Stéphane Girard, MBA, CIMMD, Pl. Fin.
Spécialiste, placements et connaissance produits


Les informations contenues aux présentes proviennent de sources que nous jugeons fiables; toutefois, nous n’offrons aucune garantie à l’égard de ces informations et elles pourraient s’avérer incomplètes. Les opinions exprimées sont basées sur notre analyse et interprétation de ces renseignements et ne devraient en aucun cas être considérés comme une recommandation. Pour toutes questions, n’hésitez pas à communiquer avec votre conseiller en gestion de patrimoine ou votre spécialiste en matière fiscale, comptable ou juridique.

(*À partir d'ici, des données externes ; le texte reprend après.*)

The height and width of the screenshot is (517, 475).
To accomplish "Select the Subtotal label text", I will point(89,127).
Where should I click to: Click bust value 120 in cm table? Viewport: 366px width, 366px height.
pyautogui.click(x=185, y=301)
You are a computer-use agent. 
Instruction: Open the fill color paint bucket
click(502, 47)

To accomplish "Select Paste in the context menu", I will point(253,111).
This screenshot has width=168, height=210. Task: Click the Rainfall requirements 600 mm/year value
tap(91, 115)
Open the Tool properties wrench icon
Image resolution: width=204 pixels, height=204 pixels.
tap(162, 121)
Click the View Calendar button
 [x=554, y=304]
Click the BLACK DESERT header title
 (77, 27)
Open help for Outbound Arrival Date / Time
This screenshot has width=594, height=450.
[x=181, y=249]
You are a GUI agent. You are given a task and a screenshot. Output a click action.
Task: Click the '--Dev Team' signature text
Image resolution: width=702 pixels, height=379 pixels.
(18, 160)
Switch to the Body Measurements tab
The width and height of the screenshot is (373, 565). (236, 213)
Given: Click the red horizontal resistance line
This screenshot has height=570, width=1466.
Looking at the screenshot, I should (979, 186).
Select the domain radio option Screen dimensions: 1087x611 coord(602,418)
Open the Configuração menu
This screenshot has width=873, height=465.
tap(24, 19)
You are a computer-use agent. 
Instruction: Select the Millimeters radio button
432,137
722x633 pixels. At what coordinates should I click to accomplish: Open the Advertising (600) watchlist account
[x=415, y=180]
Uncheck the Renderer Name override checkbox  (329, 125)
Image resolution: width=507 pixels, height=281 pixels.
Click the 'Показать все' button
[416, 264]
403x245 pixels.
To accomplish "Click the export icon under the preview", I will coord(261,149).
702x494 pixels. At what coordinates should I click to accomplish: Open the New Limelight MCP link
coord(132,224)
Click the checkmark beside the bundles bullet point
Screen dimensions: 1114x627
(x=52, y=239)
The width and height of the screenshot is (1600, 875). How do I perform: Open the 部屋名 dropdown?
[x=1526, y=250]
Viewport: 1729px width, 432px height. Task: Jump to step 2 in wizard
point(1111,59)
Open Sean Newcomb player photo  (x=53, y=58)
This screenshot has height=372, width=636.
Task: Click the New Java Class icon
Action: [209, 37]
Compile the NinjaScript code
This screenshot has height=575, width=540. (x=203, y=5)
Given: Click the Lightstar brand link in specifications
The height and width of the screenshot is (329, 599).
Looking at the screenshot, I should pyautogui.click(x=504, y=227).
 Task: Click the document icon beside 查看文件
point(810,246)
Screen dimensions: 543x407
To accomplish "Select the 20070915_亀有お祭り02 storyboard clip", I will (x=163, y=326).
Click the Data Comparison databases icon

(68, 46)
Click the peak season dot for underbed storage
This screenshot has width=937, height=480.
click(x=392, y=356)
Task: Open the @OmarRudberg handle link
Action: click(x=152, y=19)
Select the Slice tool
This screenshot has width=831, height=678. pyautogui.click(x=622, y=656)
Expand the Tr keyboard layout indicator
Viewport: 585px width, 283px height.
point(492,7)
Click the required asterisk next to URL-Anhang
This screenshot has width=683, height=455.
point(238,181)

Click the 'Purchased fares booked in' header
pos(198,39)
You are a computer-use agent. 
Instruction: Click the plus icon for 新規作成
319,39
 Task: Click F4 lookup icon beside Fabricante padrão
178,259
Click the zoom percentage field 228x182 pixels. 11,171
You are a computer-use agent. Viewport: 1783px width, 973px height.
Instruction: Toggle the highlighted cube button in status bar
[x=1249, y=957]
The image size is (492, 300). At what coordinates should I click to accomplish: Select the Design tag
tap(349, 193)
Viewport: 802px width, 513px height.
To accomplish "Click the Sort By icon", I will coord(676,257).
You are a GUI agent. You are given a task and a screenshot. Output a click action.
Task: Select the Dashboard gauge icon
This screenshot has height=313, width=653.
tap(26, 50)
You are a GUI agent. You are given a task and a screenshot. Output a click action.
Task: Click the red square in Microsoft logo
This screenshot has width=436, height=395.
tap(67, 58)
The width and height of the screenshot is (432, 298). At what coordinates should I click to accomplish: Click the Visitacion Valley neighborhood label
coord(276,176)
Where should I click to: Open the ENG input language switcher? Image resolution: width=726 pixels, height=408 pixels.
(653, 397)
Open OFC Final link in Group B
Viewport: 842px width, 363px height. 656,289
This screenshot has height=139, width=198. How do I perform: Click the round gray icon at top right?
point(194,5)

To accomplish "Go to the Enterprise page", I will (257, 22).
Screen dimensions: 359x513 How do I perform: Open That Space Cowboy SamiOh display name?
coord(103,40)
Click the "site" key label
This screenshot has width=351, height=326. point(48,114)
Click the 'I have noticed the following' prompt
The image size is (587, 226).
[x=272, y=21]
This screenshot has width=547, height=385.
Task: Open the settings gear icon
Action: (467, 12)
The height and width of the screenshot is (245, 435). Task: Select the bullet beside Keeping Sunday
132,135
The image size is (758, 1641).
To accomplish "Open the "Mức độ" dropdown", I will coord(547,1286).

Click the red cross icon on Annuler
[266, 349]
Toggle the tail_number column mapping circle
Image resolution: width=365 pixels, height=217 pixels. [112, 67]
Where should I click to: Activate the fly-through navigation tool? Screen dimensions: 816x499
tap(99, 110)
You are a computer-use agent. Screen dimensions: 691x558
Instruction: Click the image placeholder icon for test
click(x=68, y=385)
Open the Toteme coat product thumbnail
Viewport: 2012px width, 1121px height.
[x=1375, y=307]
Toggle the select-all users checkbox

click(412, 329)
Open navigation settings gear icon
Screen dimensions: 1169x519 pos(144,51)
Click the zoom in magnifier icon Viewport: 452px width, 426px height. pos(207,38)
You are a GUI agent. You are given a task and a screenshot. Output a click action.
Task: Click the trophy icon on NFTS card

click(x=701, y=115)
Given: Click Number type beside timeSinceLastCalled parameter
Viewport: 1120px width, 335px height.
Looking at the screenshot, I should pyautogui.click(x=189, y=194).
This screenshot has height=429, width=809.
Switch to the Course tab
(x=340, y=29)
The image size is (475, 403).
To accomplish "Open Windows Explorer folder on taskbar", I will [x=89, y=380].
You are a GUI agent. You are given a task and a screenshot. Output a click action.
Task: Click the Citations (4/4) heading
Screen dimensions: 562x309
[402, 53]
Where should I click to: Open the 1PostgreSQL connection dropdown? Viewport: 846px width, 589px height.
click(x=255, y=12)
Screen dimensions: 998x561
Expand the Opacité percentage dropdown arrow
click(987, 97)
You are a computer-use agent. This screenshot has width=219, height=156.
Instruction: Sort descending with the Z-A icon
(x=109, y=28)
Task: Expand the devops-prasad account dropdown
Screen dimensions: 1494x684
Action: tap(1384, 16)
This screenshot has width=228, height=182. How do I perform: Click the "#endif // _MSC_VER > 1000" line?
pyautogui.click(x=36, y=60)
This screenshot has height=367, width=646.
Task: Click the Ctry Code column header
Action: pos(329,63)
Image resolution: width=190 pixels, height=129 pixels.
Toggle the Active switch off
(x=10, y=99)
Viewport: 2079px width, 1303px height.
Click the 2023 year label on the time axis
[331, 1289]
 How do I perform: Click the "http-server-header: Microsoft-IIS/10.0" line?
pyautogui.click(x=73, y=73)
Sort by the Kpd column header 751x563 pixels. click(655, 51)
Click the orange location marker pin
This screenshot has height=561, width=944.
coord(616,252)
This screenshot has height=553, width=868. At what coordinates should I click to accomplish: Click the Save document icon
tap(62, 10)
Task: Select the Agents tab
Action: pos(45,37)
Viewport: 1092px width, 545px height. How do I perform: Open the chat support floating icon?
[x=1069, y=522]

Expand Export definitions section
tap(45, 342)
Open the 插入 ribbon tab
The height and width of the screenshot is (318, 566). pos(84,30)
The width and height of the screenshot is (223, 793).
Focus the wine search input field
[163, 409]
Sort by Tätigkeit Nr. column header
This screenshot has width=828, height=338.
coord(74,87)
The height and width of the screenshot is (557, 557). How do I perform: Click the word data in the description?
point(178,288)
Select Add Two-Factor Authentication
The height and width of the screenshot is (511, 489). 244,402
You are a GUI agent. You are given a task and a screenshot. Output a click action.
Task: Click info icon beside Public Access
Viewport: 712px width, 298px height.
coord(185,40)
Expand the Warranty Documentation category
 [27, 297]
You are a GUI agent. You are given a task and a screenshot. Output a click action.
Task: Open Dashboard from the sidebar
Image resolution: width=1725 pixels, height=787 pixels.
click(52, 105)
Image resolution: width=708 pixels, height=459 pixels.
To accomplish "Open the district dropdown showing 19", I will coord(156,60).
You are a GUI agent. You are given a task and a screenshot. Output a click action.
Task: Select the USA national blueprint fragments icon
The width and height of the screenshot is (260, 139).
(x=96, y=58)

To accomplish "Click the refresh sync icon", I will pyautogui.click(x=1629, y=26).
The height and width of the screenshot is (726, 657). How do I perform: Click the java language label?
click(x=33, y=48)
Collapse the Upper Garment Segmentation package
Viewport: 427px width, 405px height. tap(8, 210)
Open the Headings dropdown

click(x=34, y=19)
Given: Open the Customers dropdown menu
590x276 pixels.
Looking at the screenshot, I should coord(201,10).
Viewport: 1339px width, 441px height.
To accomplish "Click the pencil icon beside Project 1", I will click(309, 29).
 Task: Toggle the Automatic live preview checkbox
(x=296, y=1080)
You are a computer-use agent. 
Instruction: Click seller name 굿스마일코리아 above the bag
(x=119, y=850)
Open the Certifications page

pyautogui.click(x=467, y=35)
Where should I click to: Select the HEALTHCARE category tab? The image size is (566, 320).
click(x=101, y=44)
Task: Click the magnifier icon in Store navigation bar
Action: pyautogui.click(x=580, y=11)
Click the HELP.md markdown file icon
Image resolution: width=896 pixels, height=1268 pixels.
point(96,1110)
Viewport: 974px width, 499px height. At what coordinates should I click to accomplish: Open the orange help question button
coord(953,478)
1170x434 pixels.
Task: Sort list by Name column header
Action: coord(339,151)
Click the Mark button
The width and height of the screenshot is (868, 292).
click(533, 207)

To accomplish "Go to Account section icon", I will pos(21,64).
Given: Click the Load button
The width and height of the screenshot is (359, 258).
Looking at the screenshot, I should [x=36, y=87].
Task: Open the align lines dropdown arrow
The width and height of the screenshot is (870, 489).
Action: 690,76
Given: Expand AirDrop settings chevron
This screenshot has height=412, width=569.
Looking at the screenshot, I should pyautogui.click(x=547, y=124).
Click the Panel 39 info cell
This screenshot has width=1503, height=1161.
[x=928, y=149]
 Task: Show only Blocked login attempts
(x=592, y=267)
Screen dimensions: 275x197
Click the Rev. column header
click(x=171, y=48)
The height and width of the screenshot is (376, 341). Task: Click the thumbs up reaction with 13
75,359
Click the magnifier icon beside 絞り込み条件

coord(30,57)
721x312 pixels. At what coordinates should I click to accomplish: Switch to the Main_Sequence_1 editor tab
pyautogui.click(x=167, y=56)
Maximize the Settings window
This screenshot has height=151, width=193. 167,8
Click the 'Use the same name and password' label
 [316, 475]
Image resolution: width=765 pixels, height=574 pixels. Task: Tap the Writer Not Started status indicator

Un placement dans un Portefeuille FDP peut donner lieu à des courtages, des commissions de suivi, des frais de gestion et autres frais. Veuillez lire le prospectus avant d’investir. Chaque taux de rendement indiqué est un taux de rendement total composé annuel historique, qui tient compte des fluctuations de la valeur du portefeuille et du réinvestissement de toutes les distributions, et qui ne tient pas compte des commissions d’achat et de rachat, des frais de placement ni des frais optionnels ou de l’impôt sur le revenu payables par un investisseur, qui auraient pour effet de réduire le rendement.  Les parts des fonds ne sont pas assurés par la Société d’assurance-dépôts du Canada. Les Portefeuilles FDP ne sont pas garantis; leur valeur fluctue souvent et leur rendement passé n’est pas indicatif de leur rendement dans l’avenir.

À propos du classement Morningstar

Le Rendement ajusté au risque Morningstar (RARM), connu sous le nom de Classement par étoiles, compare la performance ajustée au risque d’un fonds à celle de ses pairs dans la même catégorie CCNFI (Comité canadien de normalisation des fonds d’investissement) pour la période se terminant à la date indiquée et il est sujet à changement chaque mois. La cotation est une évaluation objective quantitative du rendement ajusté en fonction du risque d’un fonds par rapport à celui des autres fonds de sa catégorie. Seuls les fonds qui existent depuis au moins trois ans peuvent figurer au classement. La cotation globale d’un fonds représente la moyenne pondérée des rendements sur trois, cinq et dix ans, le cas échéant, en fonction des rendements des bons du Trésor à 91 jours et du groupe d’homologues. Un fonds ne peut être coté que si le groupe d’homologues contient suffisamment de fonds pour permettre une comparaison sur au moins trois ans. Pour déterminer le classement d’un fonds particulier, celui-ci et ses pairs sont évalués selon leur RARM. Si un fonds se classe dans le 10 % supérieur de sa catégorie, il reçoit cinq étoiles (note élevée). S’il se classe dans le 22,5 % suivant, il reçoit quatre étoiles (note supérieure à la moyenne). S’il se retrouve dans le 35 % suivant, il obtient trois étoiles (note neutre ou moyenne). Les fonds qui se classent dans le 22,5 % suivant sont cotés deux étoiles (note sous la moyenne), alors que ceux qui se retrouvent dans le dernier 10 % n’ont qu’une seule étoile (note inférieure). Pour plus d’infos, consultez morningstar.ca.

Pour la période terminée le 31 décembre 2020, les rendements du Portefeuille FDP Équilibré, série A, se présentent comme suit : 8,86 % (1 an – 595 fonds), 6,70 % (3 ans – 555 fonds), 6,62 % (5 ans – 464 fonds), 6,25 % (10 ans – 183 fonds) et 7,91 % (depuis la création du fonds le 31 mars 1978).